Apakah mungkin orang bisa mengabdi kepada Ilahi Rabbi ketika dia masih merasa memiliki, meski itu hanya berupa harga diri yang tidak pernah membeli, sehingga berat hati bersujud menyungkurkan diri, untuk mengagungkan Dzat yang telah menghidupi jantung dan hati.
Ketika orang merasa memiliki, baik anak istri maupun harta yang dikumpulkan setiap hari, bahkan meski itu berupa kemampuan berdzikir yang dilakukan setiap petang dan pagi, sehingga dzikir itu dijaga dengan istiqomah setengah mati, maka boleh jadi dia bukan abdi yang hakiki, tetapi hamba istiqomah yang diyakini, karena istiqomah itu sejatinya yang dicintai, bukan dengan istiqomah supaya berjumpah dengan Yang menancapkan iman dan menguatkan hati.

4. Bertauhid didalam kejadian (tauhiidul wujud).
Tauhid pada tingkat empat ini bukan berupa ilmu pengetahuan sehingga bisa diuraikan, bukan teori sehingga bisa dijabarkan, bukan argumentasi sehingga bisa diperdepatkan, tetapi rasa yang ada dalam hati seorang hamba sejati yang telah mampu berpasrah diri secara kaffah atas segala kehendak dan ketetapan. SEORANG SALIK DI JALAN ALLAH yang hatinya telah diselamatkan dari segala romantika hidup yang sudah dilalui baik yang menakutkan maupun yang menawan. Alloh Ta’ala yang mentarbiyah mereka: (“Dan Dia memberikan Walayah kepada orang-orang yang sholeh”. QS.al-A’raaf.7/196.) Sehingga hanya Alloh pula yang tahu detailnya. Apabila ada upaya manusia untuk mengintip keadaan tersebut, mencari tahu rahasia yang tersimpan dalam perbendaharaan ghaib yang terjaga, maka pasti yang tertangkap hanyalah hasil imajinasi manusiawi yang sangat terbatas sehingga patut tidak dipercaya. Semoga teman-teman tidak mempercayai uraian dalam catatan ini.

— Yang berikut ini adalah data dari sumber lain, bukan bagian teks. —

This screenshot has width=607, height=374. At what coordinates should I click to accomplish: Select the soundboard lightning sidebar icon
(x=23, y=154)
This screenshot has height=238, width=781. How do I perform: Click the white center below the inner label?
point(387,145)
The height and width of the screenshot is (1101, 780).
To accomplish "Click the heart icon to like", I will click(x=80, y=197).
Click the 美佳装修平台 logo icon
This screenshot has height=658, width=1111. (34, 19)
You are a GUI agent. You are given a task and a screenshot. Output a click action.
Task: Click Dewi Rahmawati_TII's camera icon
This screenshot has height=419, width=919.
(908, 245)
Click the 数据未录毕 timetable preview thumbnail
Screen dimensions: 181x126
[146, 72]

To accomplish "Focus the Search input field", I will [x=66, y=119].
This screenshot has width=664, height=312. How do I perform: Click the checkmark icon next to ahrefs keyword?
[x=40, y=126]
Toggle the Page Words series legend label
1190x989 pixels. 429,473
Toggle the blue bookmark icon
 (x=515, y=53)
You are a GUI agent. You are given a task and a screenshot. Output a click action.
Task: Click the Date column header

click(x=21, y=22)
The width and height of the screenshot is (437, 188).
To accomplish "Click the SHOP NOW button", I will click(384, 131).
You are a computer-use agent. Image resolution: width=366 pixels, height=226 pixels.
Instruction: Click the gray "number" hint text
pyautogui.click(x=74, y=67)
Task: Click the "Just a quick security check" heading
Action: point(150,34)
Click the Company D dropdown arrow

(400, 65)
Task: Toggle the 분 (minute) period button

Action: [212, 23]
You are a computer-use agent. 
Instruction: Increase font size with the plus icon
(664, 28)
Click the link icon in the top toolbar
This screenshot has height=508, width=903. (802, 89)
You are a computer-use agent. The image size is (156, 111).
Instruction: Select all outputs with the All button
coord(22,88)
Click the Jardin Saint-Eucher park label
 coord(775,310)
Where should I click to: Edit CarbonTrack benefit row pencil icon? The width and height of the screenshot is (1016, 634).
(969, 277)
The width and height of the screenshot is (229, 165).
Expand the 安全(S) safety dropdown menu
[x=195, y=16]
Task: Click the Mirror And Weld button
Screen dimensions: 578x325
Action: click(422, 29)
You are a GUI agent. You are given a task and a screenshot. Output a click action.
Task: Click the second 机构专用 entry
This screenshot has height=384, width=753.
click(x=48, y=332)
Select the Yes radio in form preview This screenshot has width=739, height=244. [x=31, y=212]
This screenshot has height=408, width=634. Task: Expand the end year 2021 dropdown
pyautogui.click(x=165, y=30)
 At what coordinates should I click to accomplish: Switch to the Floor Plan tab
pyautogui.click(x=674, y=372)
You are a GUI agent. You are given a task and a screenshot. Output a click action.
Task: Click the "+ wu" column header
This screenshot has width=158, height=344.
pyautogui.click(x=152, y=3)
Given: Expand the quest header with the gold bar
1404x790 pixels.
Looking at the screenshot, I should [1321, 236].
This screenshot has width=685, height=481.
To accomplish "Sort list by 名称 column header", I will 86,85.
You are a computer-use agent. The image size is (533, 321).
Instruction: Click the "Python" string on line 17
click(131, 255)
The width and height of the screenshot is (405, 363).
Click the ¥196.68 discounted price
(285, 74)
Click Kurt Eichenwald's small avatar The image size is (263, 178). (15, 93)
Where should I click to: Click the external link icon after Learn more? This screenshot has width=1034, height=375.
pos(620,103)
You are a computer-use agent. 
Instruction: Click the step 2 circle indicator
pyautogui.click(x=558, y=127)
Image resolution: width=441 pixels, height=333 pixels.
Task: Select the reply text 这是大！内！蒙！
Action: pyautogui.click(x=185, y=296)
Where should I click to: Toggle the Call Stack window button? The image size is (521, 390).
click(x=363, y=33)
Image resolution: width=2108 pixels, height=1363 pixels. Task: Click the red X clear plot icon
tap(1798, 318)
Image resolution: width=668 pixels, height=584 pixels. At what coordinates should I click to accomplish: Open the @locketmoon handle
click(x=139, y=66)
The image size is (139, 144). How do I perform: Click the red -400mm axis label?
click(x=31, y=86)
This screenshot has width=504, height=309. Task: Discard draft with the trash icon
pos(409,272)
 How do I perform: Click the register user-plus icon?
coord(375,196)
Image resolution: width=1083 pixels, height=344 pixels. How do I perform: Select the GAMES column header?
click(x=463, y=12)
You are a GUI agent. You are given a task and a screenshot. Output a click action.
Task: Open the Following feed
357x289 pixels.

Kita mulai menyelami dalamnya samudera yang tidak bertepi, mencari tahu hal dan keadaan yang tersimpan rapat di dalam rongga dada yang terjaga. Maka sebenarnya tidak ada kata yang dapat menggambarkan keadaan tersebut, kecuali dengan bahasa rasa. Namun tentunya hanya orang yang pernah merasakan yang mampu memahaminya sehingga dengan bahasa rasa pula mereka dapat menceritakan pemahaman itu kepada orang lain. Padahal tidak ada orang yang dapat memahami bahasa rasa kecuali orang yang pernah merasakan.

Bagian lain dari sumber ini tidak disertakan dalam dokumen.